Pomoc duszpasterska ukraińskim rodzinom okaleczonym przez wojnę, osobom z rozdzielonych rodzin, tym, których mąż, ojciec czy syn nie wrócili z wojny – to jedno z głównych postanowień zakończonego w Rzymie Synodu Wielkiego Ukraińskiego Kościoła Greckokatolickiego. Biskup eparchii wrocławsko-koszalińskiej Włodzimierz Juszczak mówi Vatican News, że wierni ukraińscy rozproszeni są w całej Europie i świecie, a często brak tam struktur ich Kościoła.

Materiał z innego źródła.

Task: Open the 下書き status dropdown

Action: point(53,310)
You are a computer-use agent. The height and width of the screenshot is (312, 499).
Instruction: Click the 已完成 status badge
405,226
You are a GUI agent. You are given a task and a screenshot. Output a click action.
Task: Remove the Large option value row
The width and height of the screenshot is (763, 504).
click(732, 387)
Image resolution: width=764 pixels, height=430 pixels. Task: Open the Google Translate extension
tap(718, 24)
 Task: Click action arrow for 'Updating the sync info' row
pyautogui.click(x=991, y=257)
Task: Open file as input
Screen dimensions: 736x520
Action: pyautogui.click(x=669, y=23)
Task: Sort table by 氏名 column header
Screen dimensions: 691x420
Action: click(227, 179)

Pełne emocji spotkania z Papieżem Leonem XIV, z prefektami Dykasterii ds. Kościołów Wschodnich oraz Dykasterii ds. Kanonizacyjnych – te punkty trwającego od końca czerwca do 10 lipca Wielkiego Synodu szczególnie przypomina biskup Włodzimierz Juszczak z eparchii wrocławsko-kołobrzeskiej Ukraińskiego Kościoła Greckokatolickiego.

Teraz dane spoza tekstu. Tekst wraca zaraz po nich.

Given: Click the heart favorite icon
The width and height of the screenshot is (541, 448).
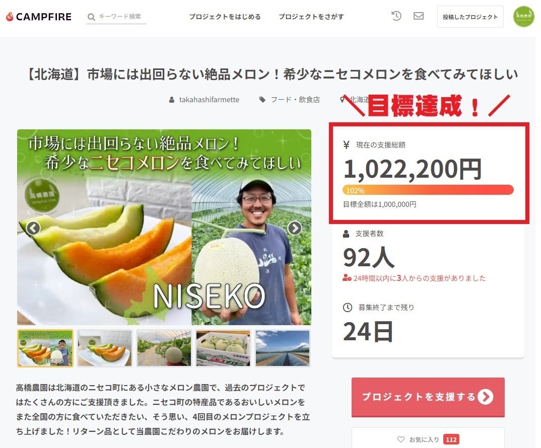Looking at the screenshot, I should coord(401,439).
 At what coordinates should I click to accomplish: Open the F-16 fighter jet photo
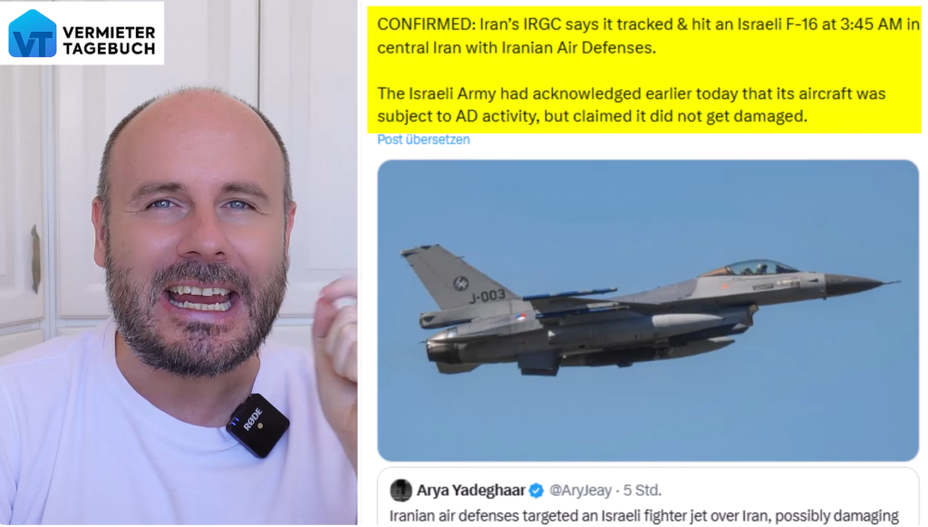648,310
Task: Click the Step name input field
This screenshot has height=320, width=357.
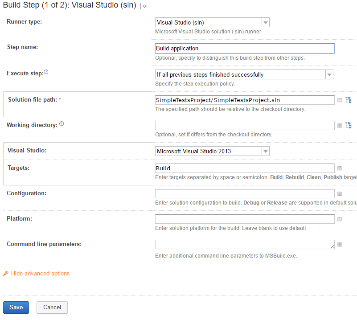Action: click(245, 48)
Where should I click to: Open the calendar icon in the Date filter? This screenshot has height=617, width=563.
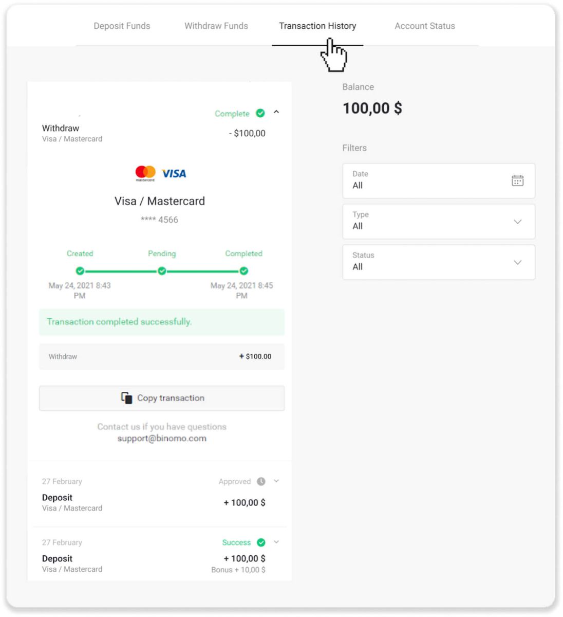(518, 180)
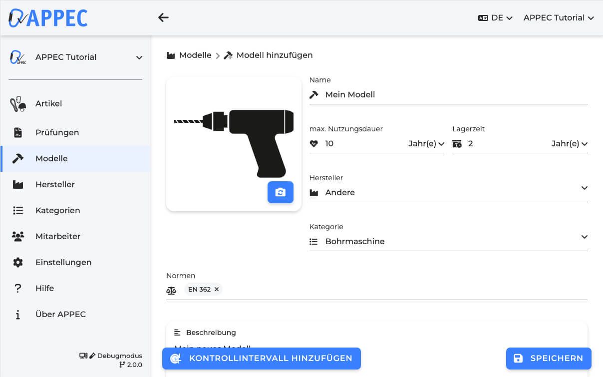Click KONTROLLINTERVALL HINZUFÜGEN

coord(262,358)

Dzieci pozbawione ojców, żony - mężów
Jak mówi głównym tematem tegorocznego synodu była sytuacja rodzin rozbitych i okaleczonych przez wojnę na Ukrainie, zarówno tych pozostających w Ukrainie, jak i rozproszonych po innych krajach Europy i świata.
„Każdego roku na Synodzie omawiamy jeden temat jako główny i w tym roku przygotowywał go nasz biskup olsztyńsko-gdański Arkadiusz Trochanowski”
– wyjaśnia bp Juszczak.
Jak mówi kwestia cierpienia rodzin jest bardzo pilną i aktualną sprawą duszpastersko. \
„Rodziny są rozbite, mężowie bardzo często są na wojnie, żony z dziećmi z kolei często przebywają w innych krajach. Jedni z drugimi mają bardzo utrudniony kontakt”
– wskazuje bp Juszczak.
„Dzieci są pozbawione ojców. Są rodziny, także które wyjechały za pracą. Jeżeli wyjechały całe, to jest dobrze, jeżeli osobno, to zdarzają się rozwody, rozpadają się takie małżenstwa” – podkreśla.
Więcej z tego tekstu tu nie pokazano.